------ Listed entries ------

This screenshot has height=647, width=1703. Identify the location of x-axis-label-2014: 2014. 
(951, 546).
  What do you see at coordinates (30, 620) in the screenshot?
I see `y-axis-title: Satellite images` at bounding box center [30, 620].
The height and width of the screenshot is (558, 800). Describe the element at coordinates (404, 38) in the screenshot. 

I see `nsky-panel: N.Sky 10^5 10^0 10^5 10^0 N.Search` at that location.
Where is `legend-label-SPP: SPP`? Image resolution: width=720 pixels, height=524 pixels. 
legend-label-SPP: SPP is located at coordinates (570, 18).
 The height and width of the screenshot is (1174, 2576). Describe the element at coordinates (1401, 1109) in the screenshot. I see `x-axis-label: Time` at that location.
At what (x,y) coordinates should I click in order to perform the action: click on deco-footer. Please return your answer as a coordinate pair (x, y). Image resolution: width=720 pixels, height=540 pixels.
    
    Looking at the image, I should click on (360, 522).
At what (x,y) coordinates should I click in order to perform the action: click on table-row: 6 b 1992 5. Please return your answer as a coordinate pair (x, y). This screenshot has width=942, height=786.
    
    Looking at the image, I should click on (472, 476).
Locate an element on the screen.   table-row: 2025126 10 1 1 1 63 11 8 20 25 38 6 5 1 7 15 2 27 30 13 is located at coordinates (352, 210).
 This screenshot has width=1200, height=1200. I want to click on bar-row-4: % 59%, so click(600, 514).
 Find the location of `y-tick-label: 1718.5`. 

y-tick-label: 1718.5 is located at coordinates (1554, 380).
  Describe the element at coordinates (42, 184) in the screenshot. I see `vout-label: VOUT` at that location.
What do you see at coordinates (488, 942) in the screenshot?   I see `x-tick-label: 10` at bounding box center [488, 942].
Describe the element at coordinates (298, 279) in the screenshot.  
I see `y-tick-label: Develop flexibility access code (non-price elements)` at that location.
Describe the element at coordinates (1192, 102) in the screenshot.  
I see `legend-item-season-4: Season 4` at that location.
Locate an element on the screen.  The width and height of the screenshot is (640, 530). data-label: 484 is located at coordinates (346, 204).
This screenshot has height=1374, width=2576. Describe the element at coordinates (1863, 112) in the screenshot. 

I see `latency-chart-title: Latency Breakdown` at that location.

------

Requirement
Print all of the data above again, line for line, without changing a single character.

Finished exercise
This screenshot has height=647, width=1703. Identify the location of x-axis-label-2014: 2014. 
(951, 546).
  What do you see at coordinates (30, 620) in the screenshot?
I see `y-axis-title: Satellite images` at bounding box center [30, 620].
The height and width of the screenshot is (558, 800). Describe the element at coordinates (404, 38) in the screenshot. 

I see `nsky-panel: N.Sky 10^5 10^0 10^5 10^0 N.Search` at that location.
Where is `legend-label-SPP: SPP`? Image resolution: width=720 pixels, height=524 pixels. 
legend-label-SPP: SPP is located at coordinates (570, 18).
 The height and width of the screenshot is (1174, 2576). Describe the element at coordinates (1401, 1109) in the screenshot. I see `x-axis-label: Time` at that location.
At what (x,y) coordinates should I click in order to perform the action: click on deco-footer. Please return your answer as a coordinate pair (x, y). Image resolution: width=720 pixels, height=540 pixels.
    
    Looking at the image, I should click on (360, 522).
At what (x,y) coordinates should I click in order to perform the action: click on table-row: 6 b 1992 5. Please return your answer as a coordinate pair (x, y). This screenshot has width=942, height=786.
    
    Looking at the image, I should click on (472, 476).
Locate an element on the screen.   table-row: 2025126 10 1 1 1 63 11 8 20 25 38 6 5 1 7 15 2 27 30 13 is located at coordinates (352, 210).
 This screenshot has width=1200, height=1200. I want to click on bar-row-4: % 59%, so click(600, 514).
 Find the location of `y-tick-label: 1718.5`. 

y-tick-label: 1718.5 is located at coordinates (1554, 380).
  Describe the element at coordinates (42, 184) in the screenshot. I see `vout-label: VOUT` at that location.
What do you see at coordinates (488, 942) in the screenshot?   I see `x-tick-label: 10` at bounding box center [488, 942].
Describe the element at coordinates (298, 279) in the screenshot.  
I see `y-tick-label: Develop flexibility access code (non-price elements)` at that location.
Describe the element at coordinates (1192, 102) in the screenshot.  
I see `legend-item-season-4: Season 4` at that location.
Locate an element on the screen.  The width and height of the screenshot is (640, 530). data-label: 484 is located at coordinates (346, 204).
This screenshot has height=1374, width=2576. Describe the element at coordinates (1863, 112) in the screenshot. 

I see `latency-chart-title: Latency Breakdown` at that location.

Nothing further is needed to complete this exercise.